New report finds that motoring-related taxes are already shrinking as a proportion of total receipts

In a new report funded by the RAC Foundation, the Institute for Fiscal Studies (IFS) recommends a move to a more sustainable way of road pricing from motoring taxes.

The institute writes:

Such a move would generate substantial economic efficiency gains from reduced congestion, reduce the tax levied on the majority of miles driven, leave many [particularly rural] motorists better off, and provide a stable long-term footing for motoring taxes without necessarily raising net additional revenue from drivers.

Existing motoring taxes, particularly taxes on vehicle fuel, are completely incapable of being deployed in a manner that effectively accounts for the costs of congestion, since they do not vary according to where and when people drive; however, where and when people drive is the key determinant of congestion costs.

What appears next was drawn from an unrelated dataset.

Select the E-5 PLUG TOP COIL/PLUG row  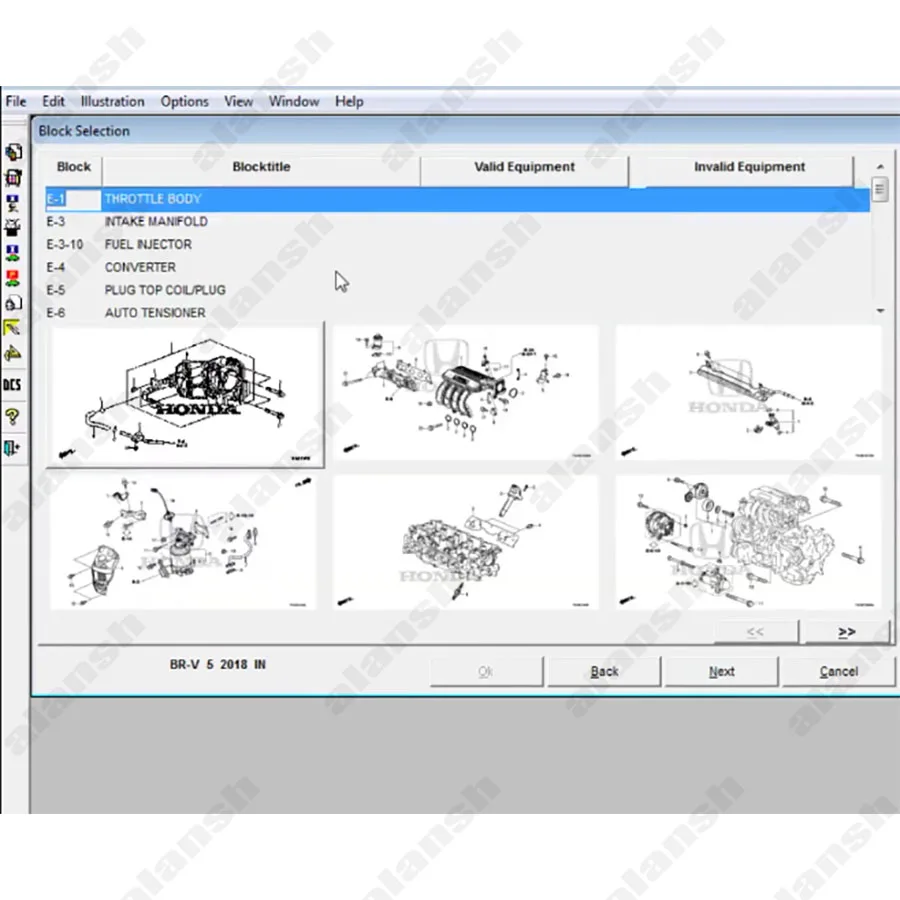165,290
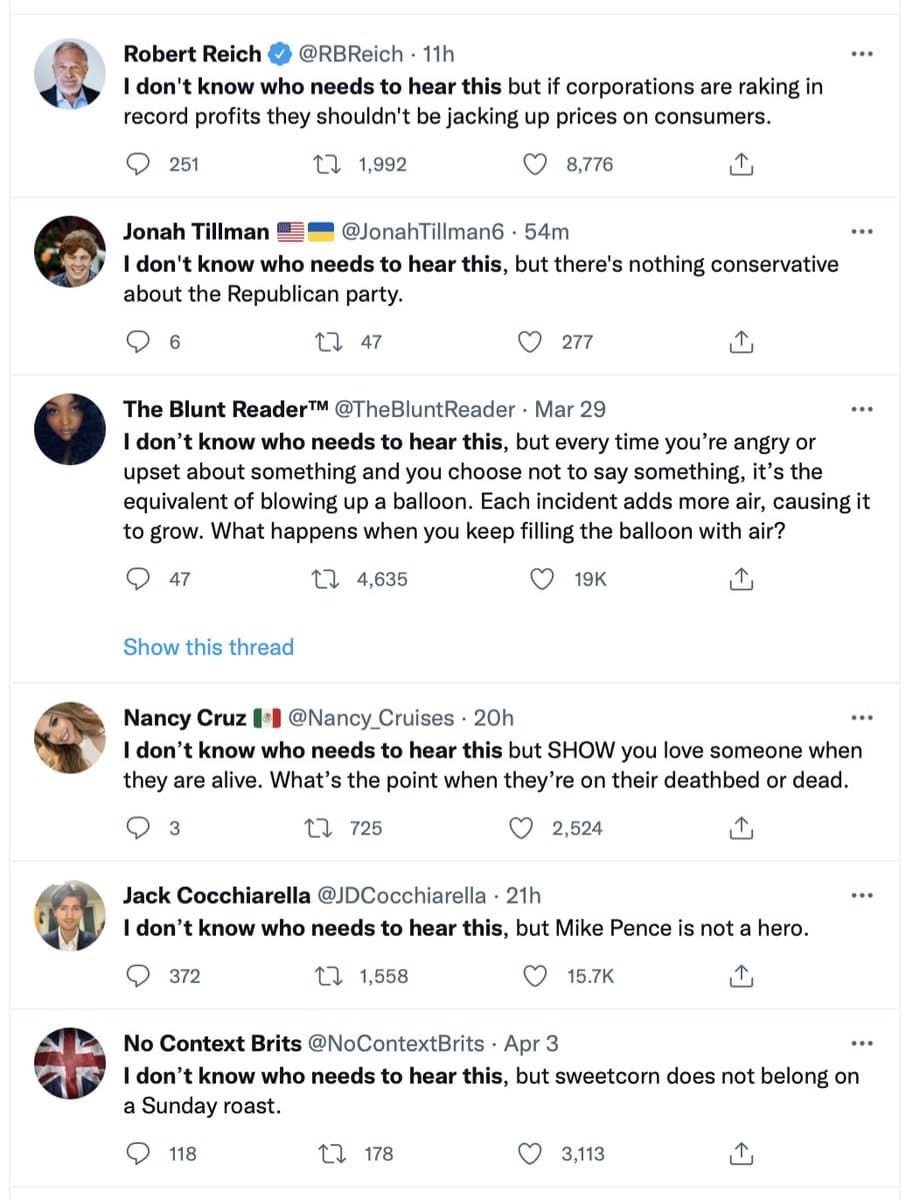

According to the IFS, the main reason why governments should intervene in motoring decisions is that motoring generates external costs which lead to an inefficiently high private demand for road use. These external costs are overwhelmingly dominated by the costs of congestion.

In 2011-12, total receipts from the major motoring-related taxes are expected to be £38.3bn. The Department for Transport forecasts that road use will continue to grow as total road traffic in England predicted to be 43 per cent higher by 2035 than it was in 2003.

Motoring taxes are already shrinking as a proportion of total receipts, and are expected to amount to just 6 per cent of revenues by 2016-17.